WHAT TO DO >> Within the material below, locate the line with "[SAOKPOP] (60, 34)" and the line with "Disclaimer (366, 440)", then return those two lines and all lines between them, exactly as written.

MATERIAL SUPPLIED >>
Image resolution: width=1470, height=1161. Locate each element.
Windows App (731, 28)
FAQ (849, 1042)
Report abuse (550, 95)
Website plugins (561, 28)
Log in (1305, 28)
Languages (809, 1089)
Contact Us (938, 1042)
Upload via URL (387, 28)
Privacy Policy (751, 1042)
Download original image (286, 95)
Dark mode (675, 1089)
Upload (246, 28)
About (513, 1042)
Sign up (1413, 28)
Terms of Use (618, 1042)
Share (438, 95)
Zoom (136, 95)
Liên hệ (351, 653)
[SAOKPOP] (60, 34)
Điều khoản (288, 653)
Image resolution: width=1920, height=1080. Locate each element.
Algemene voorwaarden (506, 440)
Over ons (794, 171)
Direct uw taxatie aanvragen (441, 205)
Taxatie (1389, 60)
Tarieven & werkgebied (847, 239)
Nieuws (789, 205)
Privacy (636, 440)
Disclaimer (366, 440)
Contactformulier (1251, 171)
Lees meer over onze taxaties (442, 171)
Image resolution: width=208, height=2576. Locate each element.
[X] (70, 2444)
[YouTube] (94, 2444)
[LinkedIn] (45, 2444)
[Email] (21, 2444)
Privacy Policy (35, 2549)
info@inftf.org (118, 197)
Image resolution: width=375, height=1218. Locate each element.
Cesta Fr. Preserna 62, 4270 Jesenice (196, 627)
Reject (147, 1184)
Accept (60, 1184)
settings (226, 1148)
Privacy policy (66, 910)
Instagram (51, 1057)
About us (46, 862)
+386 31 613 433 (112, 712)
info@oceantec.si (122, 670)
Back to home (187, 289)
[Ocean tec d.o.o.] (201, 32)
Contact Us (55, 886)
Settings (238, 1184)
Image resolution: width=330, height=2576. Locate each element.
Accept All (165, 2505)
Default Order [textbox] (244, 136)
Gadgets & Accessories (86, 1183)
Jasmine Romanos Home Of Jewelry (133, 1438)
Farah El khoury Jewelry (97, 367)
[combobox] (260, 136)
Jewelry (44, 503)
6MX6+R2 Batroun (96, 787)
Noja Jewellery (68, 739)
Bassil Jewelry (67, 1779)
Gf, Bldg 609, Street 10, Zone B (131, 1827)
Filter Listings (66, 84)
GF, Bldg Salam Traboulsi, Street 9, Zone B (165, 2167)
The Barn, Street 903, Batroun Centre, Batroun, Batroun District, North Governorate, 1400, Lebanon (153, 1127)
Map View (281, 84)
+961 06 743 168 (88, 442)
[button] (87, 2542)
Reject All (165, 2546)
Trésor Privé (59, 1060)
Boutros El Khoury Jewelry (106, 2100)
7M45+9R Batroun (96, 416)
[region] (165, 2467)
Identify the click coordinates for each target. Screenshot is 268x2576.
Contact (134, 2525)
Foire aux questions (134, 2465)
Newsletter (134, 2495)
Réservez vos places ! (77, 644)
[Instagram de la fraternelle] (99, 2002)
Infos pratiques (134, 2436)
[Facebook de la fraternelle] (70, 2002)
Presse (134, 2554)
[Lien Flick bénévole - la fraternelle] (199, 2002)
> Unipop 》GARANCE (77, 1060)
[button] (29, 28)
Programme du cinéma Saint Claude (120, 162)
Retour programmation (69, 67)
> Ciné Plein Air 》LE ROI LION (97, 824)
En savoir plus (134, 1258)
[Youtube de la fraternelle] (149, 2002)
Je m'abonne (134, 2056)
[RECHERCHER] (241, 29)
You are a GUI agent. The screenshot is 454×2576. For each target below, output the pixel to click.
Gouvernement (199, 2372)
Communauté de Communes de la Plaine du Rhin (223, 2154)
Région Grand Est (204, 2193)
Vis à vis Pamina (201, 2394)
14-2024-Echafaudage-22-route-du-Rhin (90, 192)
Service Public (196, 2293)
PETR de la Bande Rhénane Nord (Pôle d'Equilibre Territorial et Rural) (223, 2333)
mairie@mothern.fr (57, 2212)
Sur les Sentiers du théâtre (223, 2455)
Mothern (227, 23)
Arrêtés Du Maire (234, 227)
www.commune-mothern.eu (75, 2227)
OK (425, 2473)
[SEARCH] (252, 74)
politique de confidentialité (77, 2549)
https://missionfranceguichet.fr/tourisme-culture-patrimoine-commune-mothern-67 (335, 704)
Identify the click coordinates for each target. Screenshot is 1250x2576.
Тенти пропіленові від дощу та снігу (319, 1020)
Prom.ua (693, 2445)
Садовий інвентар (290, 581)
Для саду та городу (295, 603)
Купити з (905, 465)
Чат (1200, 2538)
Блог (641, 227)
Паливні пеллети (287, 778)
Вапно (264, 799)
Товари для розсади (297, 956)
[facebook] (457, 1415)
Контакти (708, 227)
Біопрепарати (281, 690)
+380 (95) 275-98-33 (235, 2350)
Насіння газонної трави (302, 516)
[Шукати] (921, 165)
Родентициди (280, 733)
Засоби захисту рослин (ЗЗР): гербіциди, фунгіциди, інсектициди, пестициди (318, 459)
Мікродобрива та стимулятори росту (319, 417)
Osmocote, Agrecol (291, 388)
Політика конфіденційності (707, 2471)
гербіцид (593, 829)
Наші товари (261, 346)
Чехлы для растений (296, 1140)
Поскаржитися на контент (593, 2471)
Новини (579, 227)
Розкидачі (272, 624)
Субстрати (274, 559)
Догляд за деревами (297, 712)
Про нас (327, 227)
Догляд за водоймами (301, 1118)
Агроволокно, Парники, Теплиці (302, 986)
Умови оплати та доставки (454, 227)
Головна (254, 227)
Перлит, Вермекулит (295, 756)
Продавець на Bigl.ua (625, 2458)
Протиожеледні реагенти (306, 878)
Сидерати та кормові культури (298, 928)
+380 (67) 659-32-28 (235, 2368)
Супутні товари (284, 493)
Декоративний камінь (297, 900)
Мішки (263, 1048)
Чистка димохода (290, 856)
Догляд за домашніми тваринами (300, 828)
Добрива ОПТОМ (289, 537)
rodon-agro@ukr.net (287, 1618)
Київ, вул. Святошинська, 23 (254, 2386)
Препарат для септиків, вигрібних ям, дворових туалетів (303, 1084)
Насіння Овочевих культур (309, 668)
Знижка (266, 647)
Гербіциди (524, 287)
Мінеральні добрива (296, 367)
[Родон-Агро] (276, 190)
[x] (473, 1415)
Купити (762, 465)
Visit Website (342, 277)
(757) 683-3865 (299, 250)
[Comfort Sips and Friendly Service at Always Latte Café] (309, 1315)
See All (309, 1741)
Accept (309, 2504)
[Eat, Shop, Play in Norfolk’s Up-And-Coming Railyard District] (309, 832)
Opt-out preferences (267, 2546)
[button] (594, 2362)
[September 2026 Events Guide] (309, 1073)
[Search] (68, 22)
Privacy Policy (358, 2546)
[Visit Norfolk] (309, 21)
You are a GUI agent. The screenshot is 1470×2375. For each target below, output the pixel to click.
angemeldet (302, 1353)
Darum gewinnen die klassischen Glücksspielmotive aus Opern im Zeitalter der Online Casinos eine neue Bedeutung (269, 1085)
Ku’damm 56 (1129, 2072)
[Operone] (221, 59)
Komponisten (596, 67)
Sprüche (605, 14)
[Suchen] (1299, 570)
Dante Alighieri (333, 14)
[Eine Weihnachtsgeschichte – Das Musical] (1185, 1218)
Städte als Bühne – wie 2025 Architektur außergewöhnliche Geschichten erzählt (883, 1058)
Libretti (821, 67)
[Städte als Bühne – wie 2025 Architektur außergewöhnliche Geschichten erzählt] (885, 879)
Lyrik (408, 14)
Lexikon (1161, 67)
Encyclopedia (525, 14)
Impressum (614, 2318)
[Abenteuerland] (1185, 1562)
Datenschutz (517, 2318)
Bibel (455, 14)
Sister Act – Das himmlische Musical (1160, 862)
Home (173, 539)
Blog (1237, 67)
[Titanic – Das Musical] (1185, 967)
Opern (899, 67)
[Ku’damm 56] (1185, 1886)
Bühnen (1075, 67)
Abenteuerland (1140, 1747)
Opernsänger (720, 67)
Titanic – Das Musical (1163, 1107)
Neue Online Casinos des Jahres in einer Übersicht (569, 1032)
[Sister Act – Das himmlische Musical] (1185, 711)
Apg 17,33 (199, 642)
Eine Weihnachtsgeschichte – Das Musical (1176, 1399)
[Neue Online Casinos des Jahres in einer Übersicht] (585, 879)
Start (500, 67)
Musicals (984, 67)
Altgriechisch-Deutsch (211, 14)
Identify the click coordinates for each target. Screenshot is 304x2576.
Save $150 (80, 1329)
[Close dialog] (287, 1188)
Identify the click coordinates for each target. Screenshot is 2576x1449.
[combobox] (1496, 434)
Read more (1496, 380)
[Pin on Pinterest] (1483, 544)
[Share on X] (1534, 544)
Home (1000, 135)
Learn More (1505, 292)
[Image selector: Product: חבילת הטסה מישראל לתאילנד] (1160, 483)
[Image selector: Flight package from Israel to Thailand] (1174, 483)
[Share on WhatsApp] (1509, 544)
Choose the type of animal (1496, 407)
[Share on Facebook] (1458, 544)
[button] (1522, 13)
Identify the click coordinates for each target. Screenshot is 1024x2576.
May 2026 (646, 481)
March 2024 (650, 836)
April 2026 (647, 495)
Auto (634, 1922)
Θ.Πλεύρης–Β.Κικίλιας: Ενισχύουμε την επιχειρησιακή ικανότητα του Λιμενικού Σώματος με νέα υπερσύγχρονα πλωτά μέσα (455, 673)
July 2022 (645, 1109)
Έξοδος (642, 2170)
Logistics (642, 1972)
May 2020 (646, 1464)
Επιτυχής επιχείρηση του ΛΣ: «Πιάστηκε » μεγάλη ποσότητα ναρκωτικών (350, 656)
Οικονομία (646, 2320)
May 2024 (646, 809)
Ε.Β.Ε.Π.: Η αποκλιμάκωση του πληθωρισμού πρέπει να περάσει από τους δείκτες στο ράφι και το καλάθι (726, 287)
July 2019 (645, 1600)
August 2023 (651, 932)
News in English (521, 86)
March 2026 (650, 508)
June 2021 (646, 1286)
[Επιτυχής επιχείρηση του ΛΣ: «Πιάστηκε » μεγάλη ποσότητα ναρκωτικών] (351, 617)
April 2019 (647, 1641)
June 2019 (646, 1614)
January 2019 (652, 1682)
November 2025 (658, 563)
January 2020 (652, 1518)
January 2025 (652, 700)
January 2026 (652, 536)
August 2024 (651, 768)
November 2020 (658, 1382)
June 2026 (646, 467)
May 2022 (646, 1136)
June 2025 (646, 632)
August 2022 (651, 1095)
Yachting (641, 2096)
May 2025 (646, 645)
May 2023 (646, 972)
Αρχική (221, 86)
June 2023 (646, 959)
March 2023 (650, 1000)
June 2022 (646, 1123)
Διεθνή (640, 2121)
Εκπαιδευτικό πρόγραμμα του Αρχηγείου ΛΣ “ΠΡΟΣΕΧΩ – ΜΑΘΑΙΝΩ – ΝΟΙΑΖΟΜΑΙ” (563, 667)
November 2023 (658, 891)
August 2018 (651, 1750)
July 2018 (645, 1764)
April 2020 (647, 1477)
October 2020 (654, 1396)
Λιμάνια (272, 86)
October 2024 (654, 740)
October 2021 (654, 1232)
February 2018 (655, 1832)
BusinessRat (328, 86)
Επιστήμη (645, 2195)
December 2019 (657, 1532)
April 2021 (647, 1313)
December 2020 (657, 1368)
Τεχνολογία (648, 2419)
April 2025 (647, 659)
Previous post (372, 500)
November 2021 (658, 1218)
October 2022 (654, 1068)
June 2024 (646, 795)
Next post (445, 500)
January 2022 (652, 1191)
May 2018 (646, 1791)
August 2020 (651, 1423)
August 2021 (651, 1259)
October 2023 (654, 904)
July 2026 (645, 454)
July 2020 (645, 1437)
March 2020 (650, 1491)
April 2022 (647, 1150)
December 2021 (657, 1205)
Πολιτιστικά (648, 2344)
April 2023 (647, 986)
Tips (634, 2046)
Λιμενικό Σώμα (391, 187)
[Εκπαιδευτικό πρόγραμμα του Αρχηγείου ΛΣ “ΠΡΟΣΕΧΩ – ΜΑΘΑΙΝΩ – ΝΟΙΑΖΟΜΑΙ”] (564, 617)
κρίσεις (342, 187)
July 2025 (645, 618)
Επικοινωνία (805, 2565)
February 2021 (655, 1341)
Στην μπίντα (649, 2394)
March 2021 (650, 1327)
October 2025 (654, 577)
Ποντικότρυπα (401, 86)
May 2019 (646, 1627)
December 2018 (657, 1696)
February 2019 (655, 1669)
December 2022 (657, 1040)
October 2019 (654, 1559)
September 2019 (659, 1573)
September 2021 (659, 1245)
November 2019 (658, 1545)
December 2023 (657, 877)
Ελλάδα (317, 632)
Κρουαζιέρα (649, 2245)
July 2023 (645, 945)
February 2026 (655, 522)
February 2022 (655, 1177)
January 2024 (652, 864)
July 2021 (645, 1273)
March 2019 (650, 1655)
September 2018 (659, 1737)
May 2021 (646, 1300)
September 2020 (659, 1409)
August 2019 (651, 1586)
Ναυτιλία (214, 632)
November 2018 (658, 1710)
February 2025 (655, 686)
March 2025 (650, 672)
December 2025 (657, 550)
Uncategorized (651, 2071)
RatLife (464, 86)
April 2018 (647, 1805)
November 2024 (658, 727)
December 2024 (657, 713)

ANSWER FOR THIS EXERCISE >>
[SAOKPOP] (60, 34)
Điều khoản (288, 653)
Image resolution: width=1920, height=1080. Locate each element.
Algemene voorwaarden (506, 440)
Over ons (794, 171)
Direct uw taxatie aanvragen (441, 205)
Taxatie (1389, 60)
Tarieven & werkgebied (847, 239)
Nieuws (789, 205)
Privacy (636, 440)
Disclaimer (366, 440)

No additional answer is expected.